BEGIN INPUT
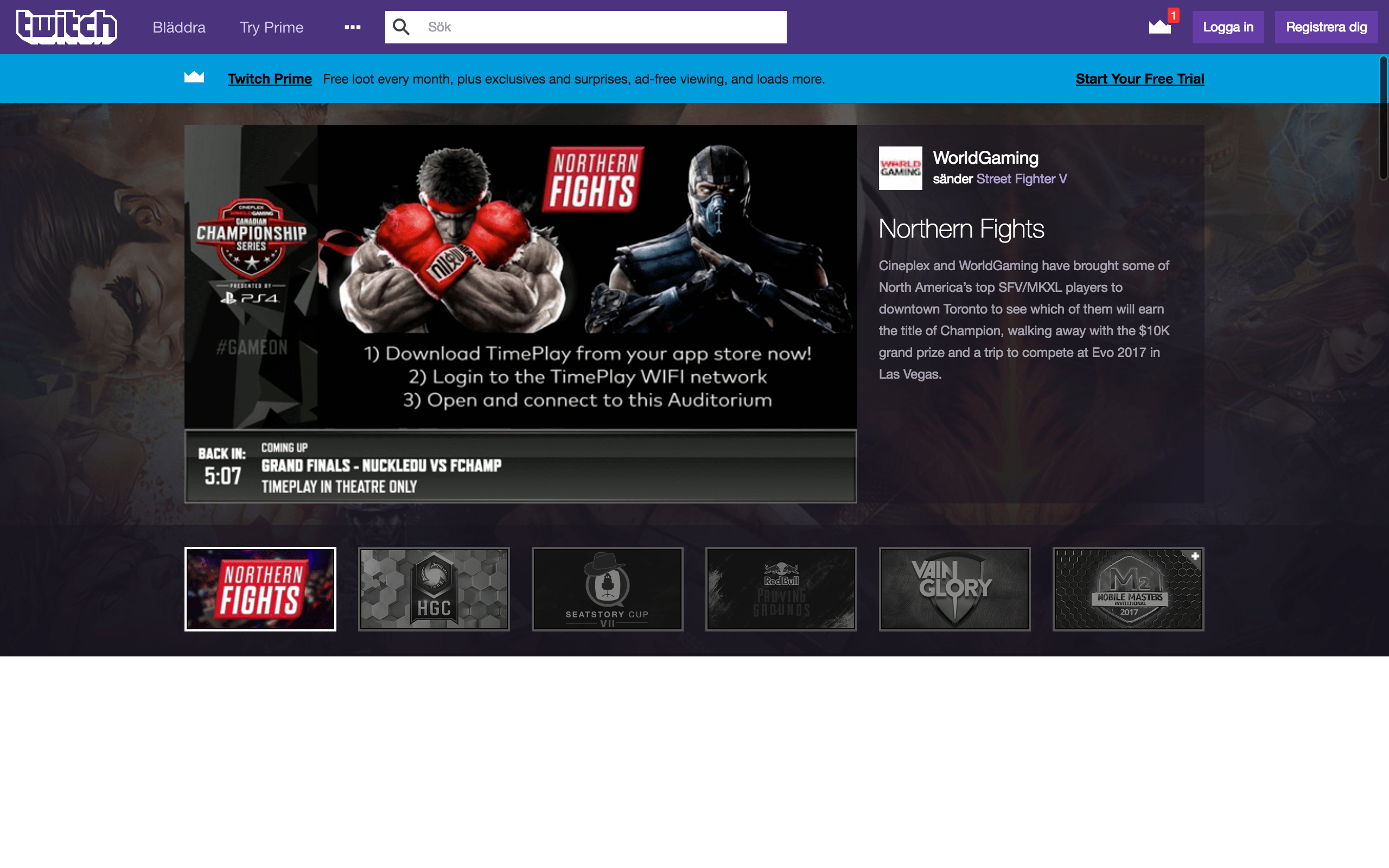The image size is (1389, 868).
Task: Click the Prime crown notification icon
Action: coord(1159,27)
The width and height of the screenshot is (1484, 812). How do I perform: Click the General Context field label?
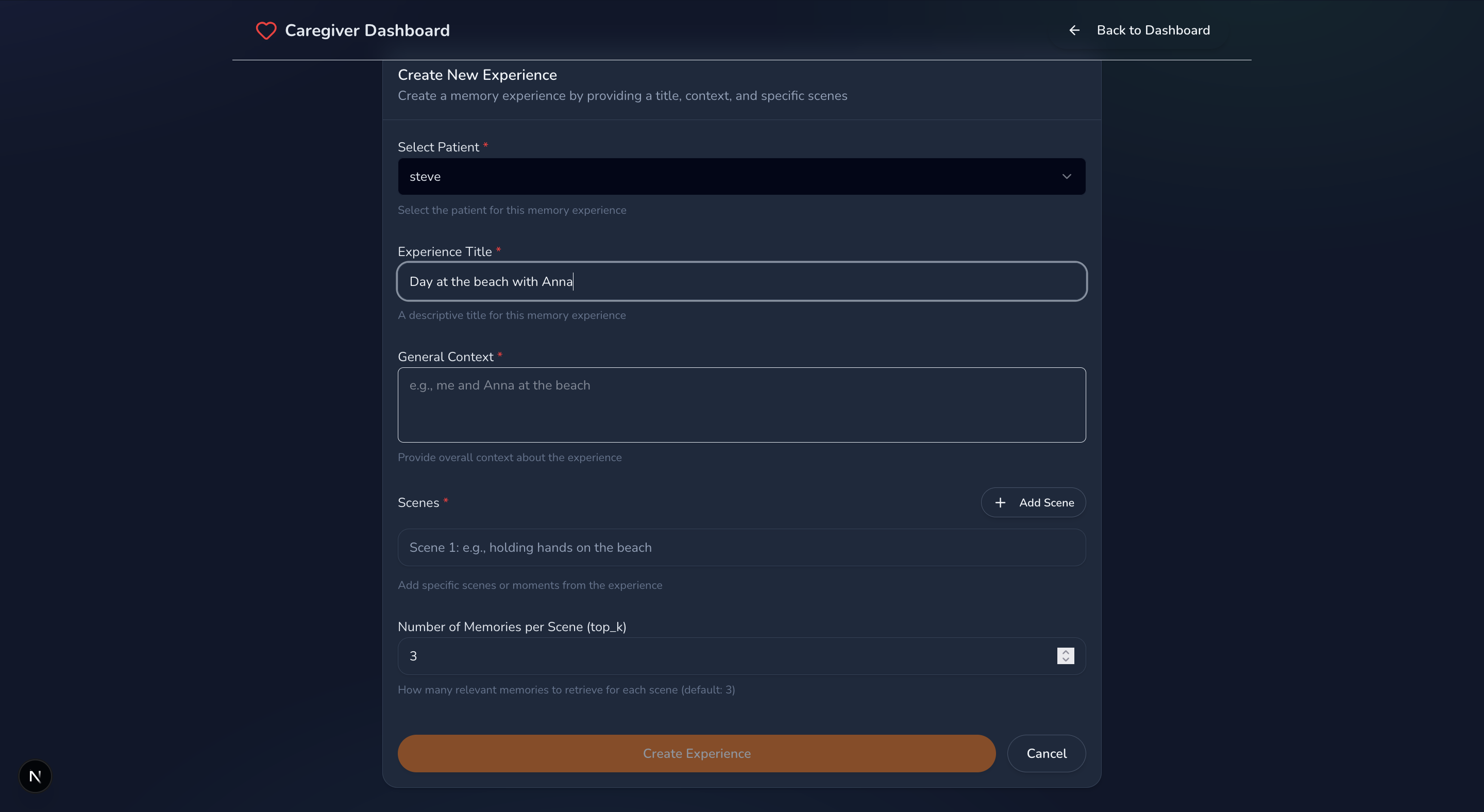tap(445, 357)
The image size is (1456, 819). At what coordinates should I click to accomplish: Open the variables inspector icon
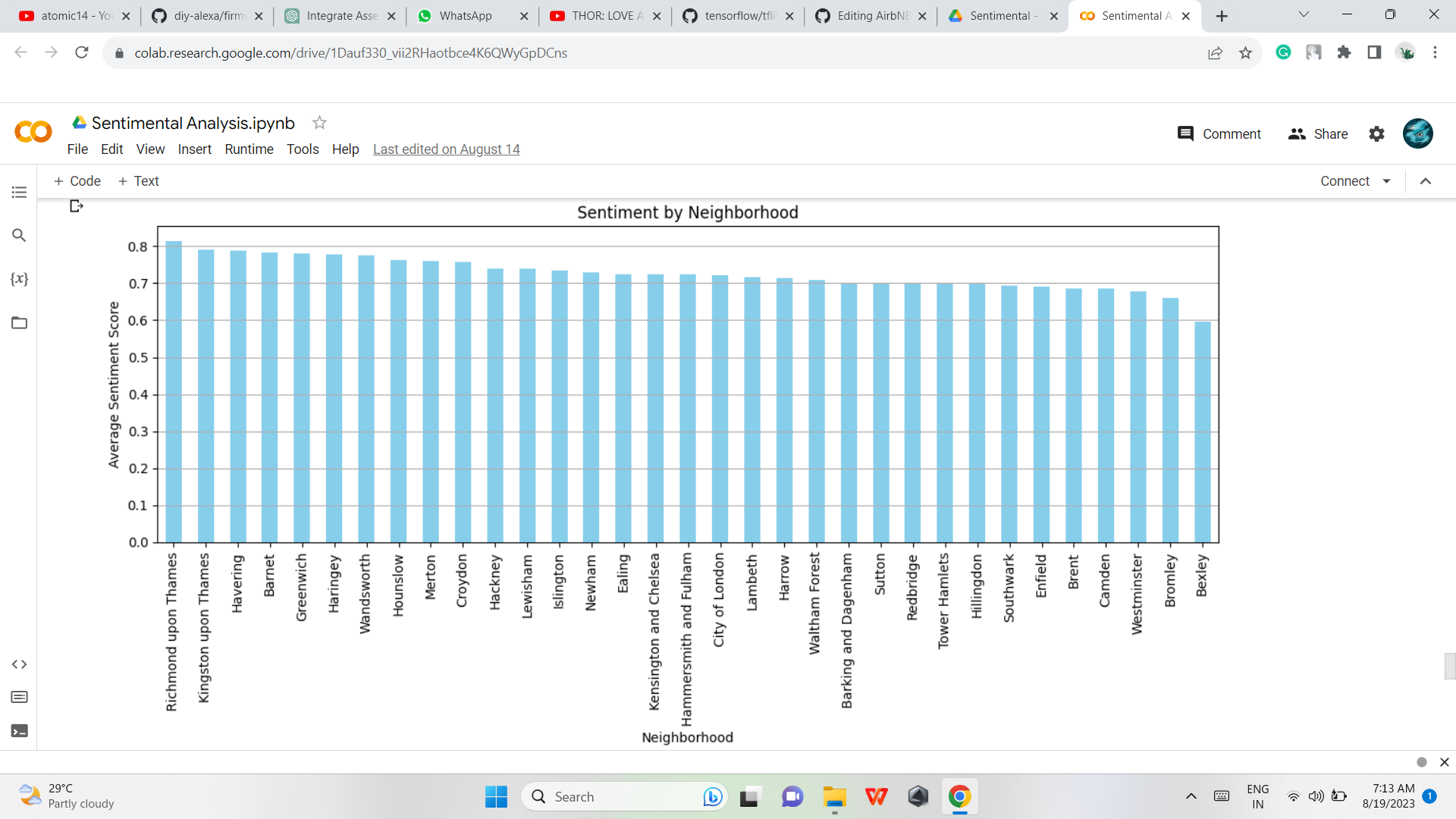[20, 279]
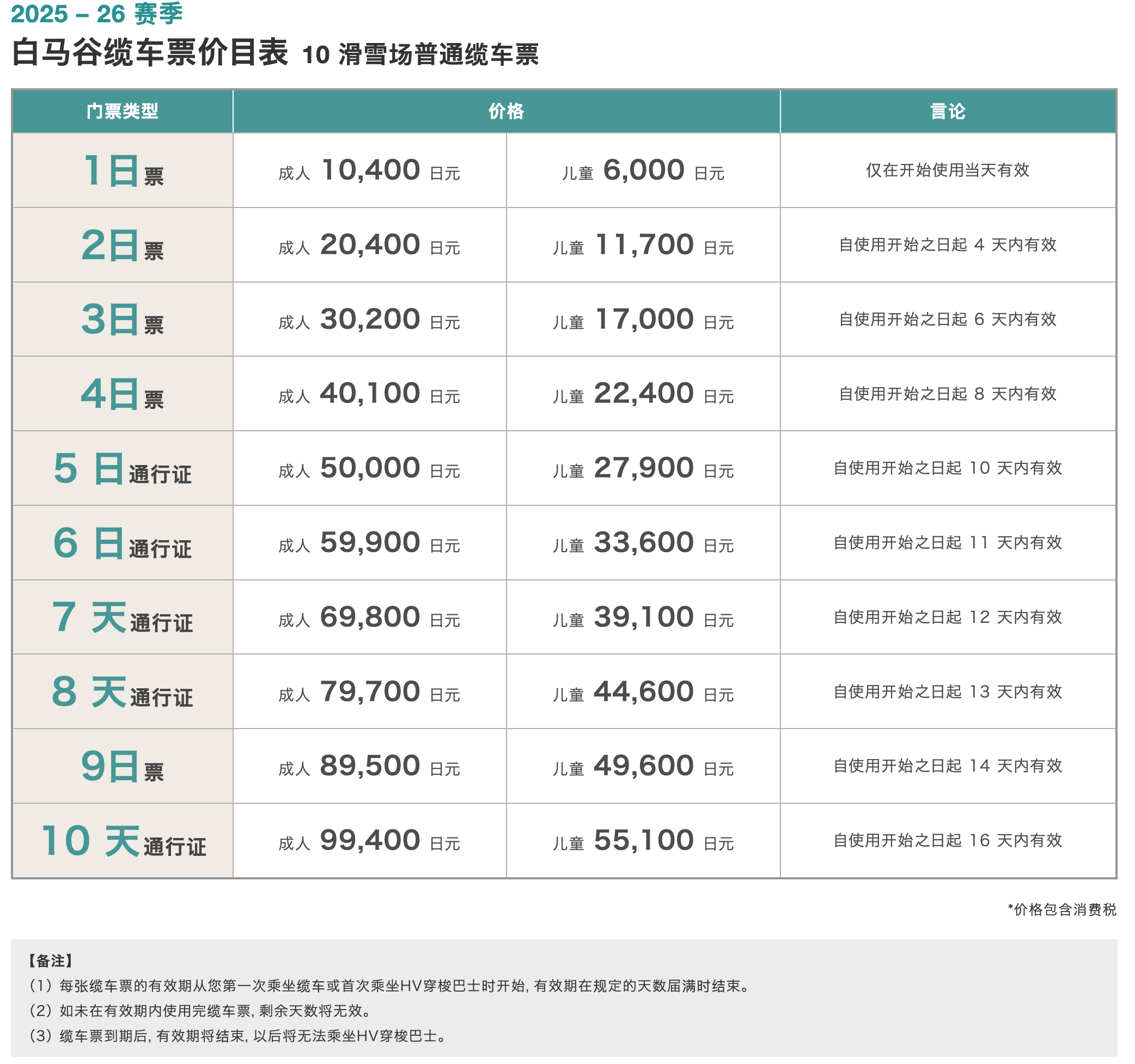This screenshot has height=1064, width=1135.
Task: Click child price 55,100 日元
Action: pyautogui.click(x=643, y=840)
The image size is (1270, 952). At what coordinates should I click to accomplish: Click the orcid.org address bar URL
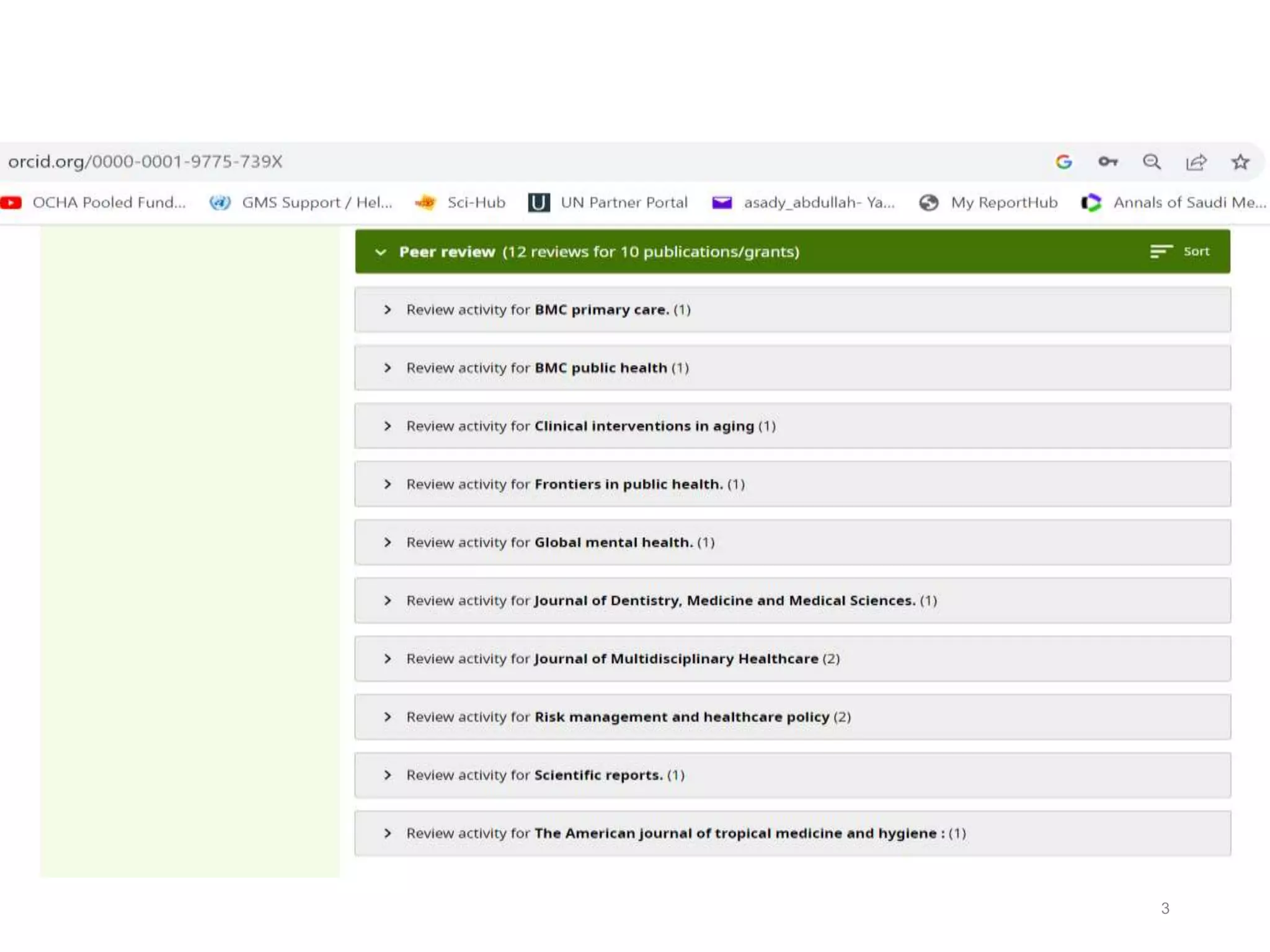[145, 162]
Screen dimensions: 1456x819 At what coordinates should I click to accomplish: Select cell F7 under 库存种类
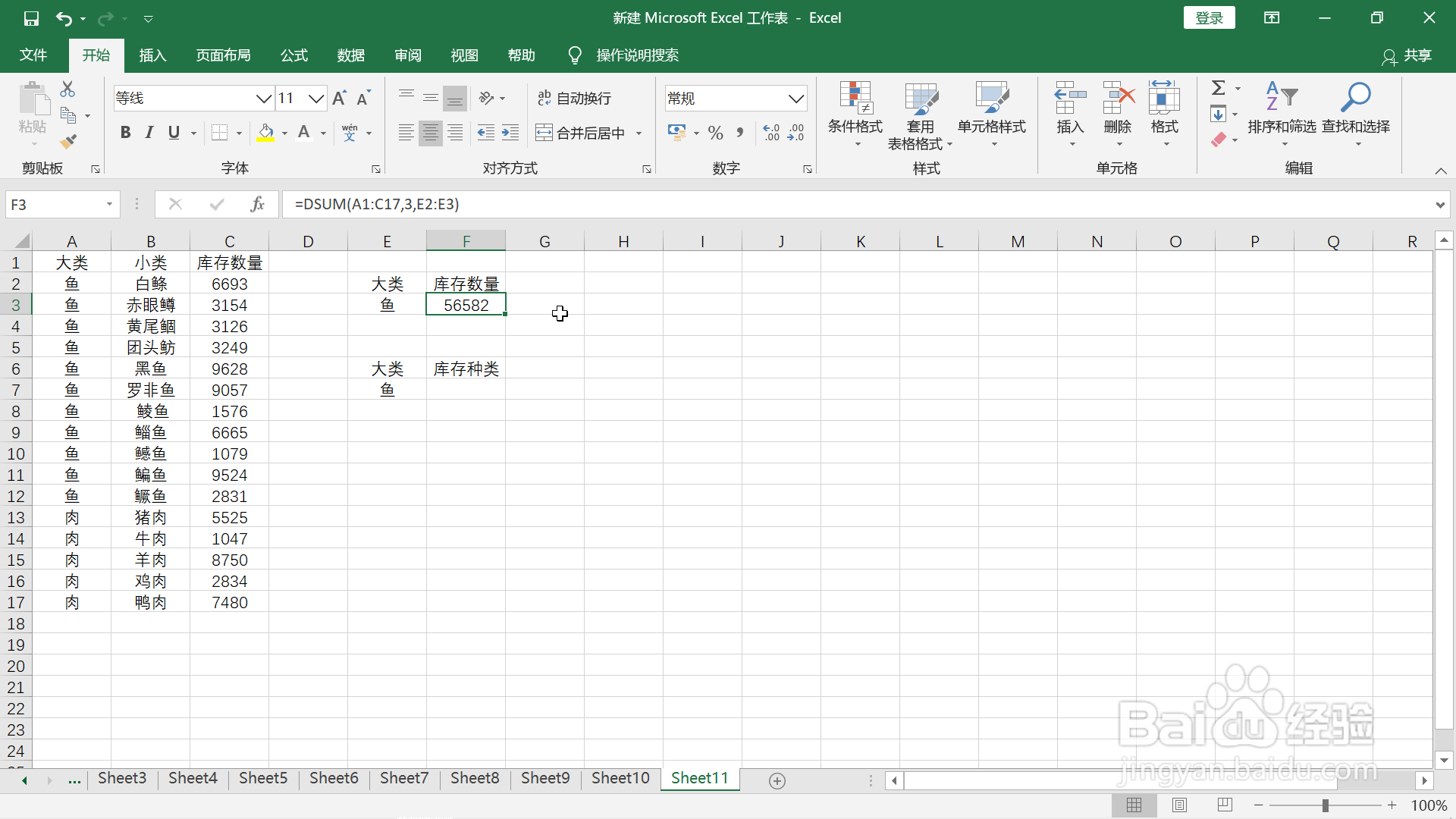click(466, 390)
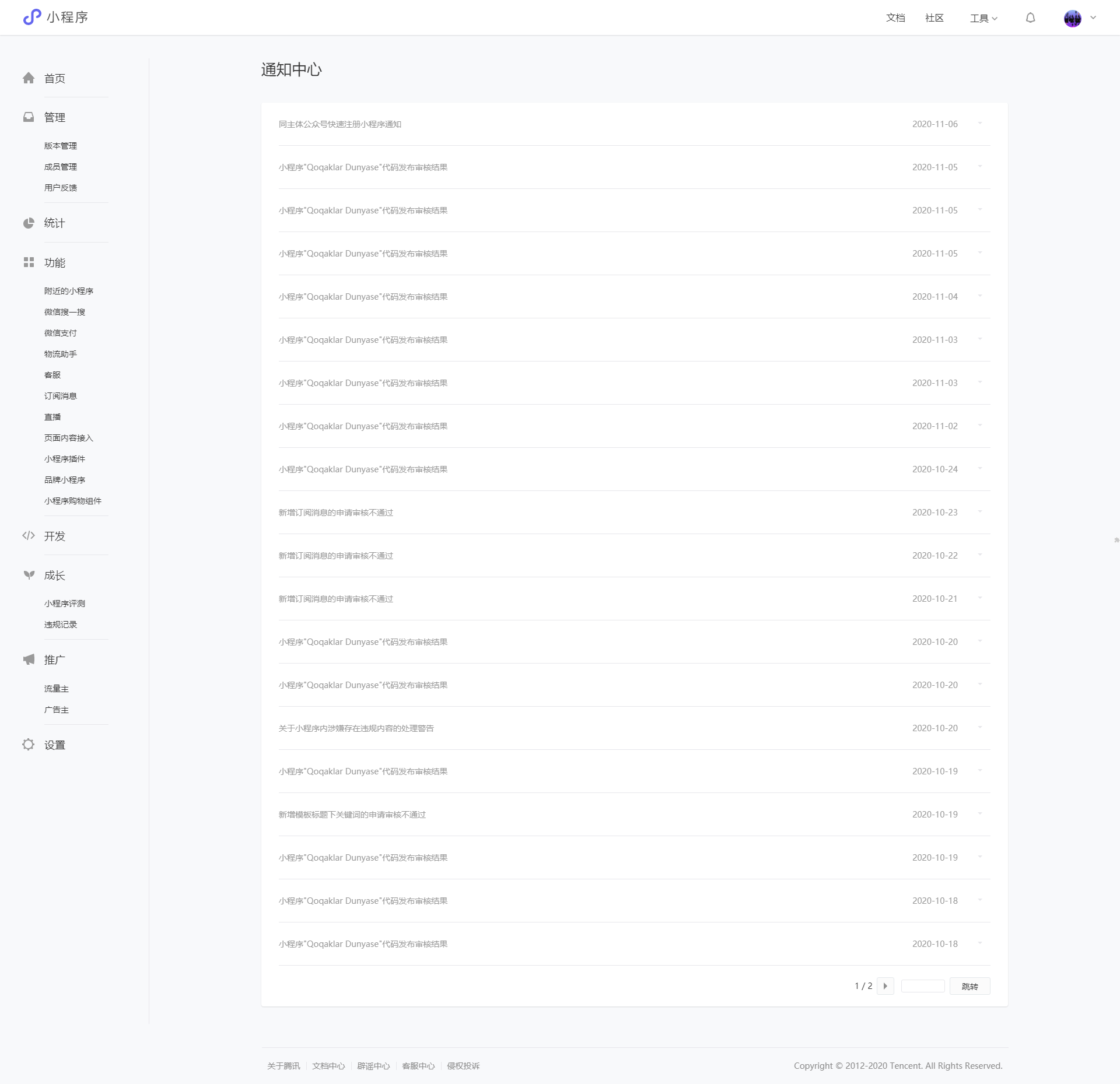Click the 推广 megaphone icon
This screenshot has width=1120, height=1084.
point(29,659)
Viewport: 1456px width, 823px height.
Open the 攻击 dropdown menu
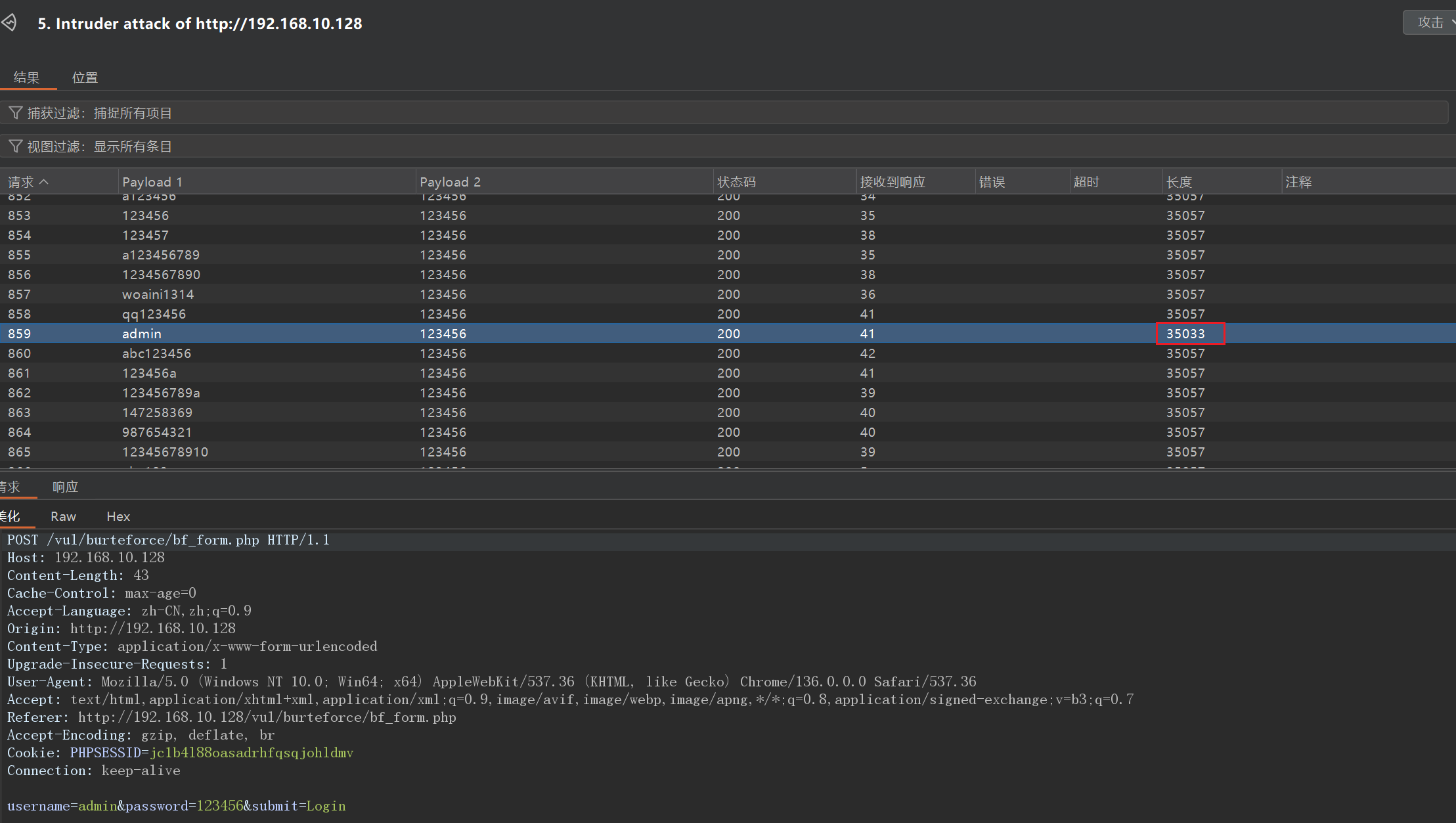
END INPUT
● ABOUT THIS EXERCISE
Leaving the pictures aside, copy exactly and only the lines from the one holding "Screen dimensions: 1456x819" through the final line of the data, both ends kept.

● WRITTEN SOLUTION
Screen dimensions: 1456x819 At what coordinates should I click to accomplish: Select cell F7 under 库存种类
click(466, 390)
Click the 推广 megaphone icon
This screenshot has width=1120, height=1084.
point(29,659)
Viewport: 1456px width, 823px height.
Open the 攻击 dropdown menu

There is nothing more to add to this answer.